▶ [SELECTED EXCERPT]:
------
News for Queer Women

Protesters Arrested For Demanding Release of Billions in Life-Saving HIV/AIDS Funding

Five activists were issued citations for unlawful entry while protesting outside of Senator Susan Collins’ DC and Maine offices on Tuesday over Collins lack of action to restore HIV/AIDS funding in federal spending deal.

Featured Images: courtesy of Housing Works, Disability Voters of Maine and Health GAP 

On Tuesday at 11am, U.S. Capitol Police arrested five HIV/AIDS activists outside U.S. Senator Susan Collins’ DC office. Housing Works, Disability Voters of Maine and Health GAP organized the protests, at both Collins’ Capitol Hill and Portland, Maine offices. About 30 people showed, with mock body bags and whistles in hand, to demand that Collins step up to reverse OMB Director Russell Vought’s “illegal chokehold” on billions in appropriated funds for life-saving HIV prevention and treatment.
------
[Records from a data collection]
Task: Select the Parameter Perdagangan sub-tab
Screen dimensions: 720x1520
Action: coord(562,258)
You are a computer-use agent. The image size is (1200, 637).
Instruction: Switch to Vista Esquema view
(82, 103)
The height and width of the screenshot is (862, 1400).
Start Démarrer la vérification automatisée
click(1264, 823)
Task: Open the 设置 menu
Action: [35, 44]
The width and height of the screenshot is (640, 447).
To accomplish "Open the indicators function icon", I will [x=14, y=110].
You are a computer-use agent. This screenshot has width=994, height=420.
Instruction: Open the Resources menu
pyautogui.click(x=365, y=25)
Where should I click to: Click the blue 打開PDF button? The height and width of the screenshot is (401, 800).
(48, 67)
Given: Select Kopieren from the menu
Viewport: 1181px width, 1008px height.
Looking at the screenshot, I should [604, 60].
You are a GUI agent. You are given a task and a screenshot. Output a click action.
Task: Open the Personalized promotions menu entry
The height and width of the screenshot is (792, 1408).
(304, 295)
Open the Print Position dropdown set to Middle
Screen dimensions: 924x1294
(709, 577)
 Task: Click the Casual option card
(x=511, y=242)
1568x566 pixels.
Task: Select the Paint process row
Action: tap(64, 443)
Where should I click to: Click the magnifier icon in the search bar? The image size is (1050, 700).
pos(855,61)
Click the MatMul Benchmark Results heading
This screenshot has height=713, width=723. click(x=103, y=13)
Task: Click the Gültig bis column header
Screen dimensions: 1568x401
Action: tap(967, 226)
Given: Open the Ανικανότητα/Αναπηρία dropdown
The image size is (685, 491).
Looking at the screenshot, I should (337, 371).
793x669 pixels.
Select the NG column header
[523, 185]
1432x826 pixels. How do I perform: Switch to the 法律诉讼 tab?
------
▶ [REQUIRED ACTION 1]:
Say whether each statement agrees with the HIV/AIDS protest article, giving yes or no and quoting the words that decide it.
(a) The protests were held at Collins' offices in both DC and Maine.
(b) About 50 people showed up.
(c) Protesters carried mock body bags.
▶ [REQUIRED ACTION 2]:
Answer these questions using the HIV/AIDS protest article.
(a) What were the five activists issued?
(b) At what time on Tuesday were the activists arrested?
(c) Who arrested them?
▶ [REQUIRED ACTION 3]:
Carry on the HIV/AIDS protest article, picking up right after its last sentence.

▶ [EXPECTED OUTPUT 1]:
(a) Yes: "at both Collins’ Capitol Hill and Portland, Maine offices"
(b) No: "About 30 people showed"
(c) Yes: "with mock body bags and whistles in hand"

▶ [EXPECTED OUTPUT 2]:
(a) Citations for unlawful entry
(b) 11am
(c) U.S. Capitol Police

▶ [EXPECTED OUTPUT 3]:
Specifically, they want the HIV/AIDS relief PEPFAR money be included as part of any spending deal to re-open the federal government. As it stands now, a massive chunk has been slashed. For fiscal year 2025, the White House Office of Management and Budget (OMB) has only released $2.9 billion of $6 billion appropriated by Congress for the President’s Emergency Plan for AIDS Relief.

Marie Follayttar of Disability Voters of Maine told GO that Collins “truly understands the impact.” The activist cited the senator’s extensive experience, including having overseen the insurance industry in Maine, plus time spent on the Health Committee.

“She knows from her insurance lens on to her elected official lens, the exact consequences of withholding treatment, medicine and testing and other treatment strategies around AIDS,” Follayttar says.

“If we don’t have faith that she’s going to protect people globally, is she going to protect people locally?” Follayttar notes the current HIV outbreak in Bangor, Maine, among the largest in the state’s history. Time is running out, and Follayttar points to Collin’s recent comments at a WMIF fireside chat as a measure of the senator’s political lethargy.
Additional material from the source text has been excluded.